* [What you will do] Output the data in full. Keep every entry exactly as written.

━━━ Exercise inputs ━━━

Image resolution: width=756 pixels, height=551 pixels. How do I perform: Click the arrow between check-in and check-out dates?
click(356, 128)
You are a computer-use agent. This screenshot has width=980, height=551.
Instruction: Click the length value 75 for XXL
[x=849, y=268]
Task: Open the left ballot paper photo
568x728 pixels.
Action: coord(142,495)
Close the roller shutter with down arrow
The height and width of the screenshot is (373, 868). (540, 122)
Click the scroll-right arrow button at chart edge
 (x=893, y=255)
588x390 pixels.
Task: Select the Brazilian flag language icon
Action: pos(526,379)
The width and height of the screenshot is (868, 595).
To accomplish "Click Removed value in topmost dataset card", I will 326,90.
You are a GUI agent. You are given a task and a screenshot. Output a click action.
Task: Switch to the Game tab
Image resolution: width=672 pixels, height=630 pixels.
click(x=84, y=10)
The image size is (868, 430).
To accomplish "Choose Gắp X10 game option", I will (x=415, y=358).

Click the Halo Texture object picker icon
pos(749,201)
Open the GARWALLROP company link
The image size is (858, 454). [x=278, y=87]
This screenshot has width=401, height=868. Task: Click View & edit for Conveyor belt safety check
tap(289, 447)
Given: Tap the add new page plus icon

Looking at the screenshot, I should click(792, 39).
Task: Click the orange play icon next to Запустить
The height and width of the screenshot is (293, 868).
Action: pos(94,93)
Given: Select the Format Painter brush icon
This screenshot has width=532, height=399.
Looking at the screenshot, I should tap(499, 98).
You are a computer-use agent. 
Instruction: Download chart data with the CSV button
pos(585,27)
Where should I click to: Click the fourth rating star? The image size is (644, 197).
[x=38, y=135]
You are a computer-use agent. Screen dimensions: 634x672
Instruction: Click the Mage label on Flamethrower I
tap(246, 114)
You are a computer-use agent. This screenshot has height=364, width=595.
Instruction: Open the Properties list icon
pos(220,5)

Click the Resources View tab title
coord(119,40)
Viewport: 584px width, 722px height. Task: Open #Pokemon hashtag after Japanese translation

━━━

* [Exercise response]
Image resolution: width=756 pixels, height=551 pixels. How do I perform: Click the arrow between check-in and check-out dates?
click(356, 128)
You are a computer-use agent. This screenshot has width=980, height=551.
Instruction: Click the length value 75 for XXL
[x=849, y=268]
Task: Open the left ballot paper photo
568x728 pixels.
Action: coord(142,495)
Close the roller shutter with down arrow
The height and width of the screenshot is (373, 868). (540, 122)
Click the scroll-right arrow button at chart edge
 (x=893, y=255)
588x390 pixels.
Task: Select the Brazilian flag language icon
Action: pos(526,379)
The width and height of the screenshot is (868, 595).
To accomplish "Click Removed value in topmost dataset card", I will 326,90.
You are a GUI agent. You are given a task and a screenshot. Output a click action.
Task: Switch to the Game tab
Image resolution: width=672 pixels, height=630 pixels.
click(x=84, y=10)
The image size is (868, 430).
To accomplish "Choose Gắp X10 game option", I will (x=415, y=358).

Click the Halo Texture object picker icon
pos(749,201)
Open the GARWALLROP company link
The image size is (858, 454). [x=278, y=87]
This screenshot has width=401, height=868. Task: Click View & edit for Conveyor belt safety check
tap(289, 447)
Given: Tap the add new page plus icon

Looking at the screenshot, I should click(792, 39).
Task: Click the orange play icon next to Запустить
The height and width of the screenshot is (293, 868).
Action: pos(94,93)
Given: Select the Format Painter brush icon
This screenshot has width=532, height=399.
Looking at the screenshot, I should tap(499, 98).
You are a computer-use agent. 
Instruction: Download chart data with the CSV button
pos(585,27)
Where should I click to: Click the fourth rating star? The image size is (644, 197).
[x=38, y=135]
You are a computer-use agent. Screen dimensions: 634x672
Instruction: Click the Mage label on Flamethrower I
tap(246, 114)
You are a computer-use agent. This screenshot has height=364, width=595.
Instruction: Open the Properties list icon
pos(220,5)

Click the Resources View tab title
coord(119,40)
Viewport: 584px width, 722px height. Task: Open #Pokemon hashtag after Japanese translation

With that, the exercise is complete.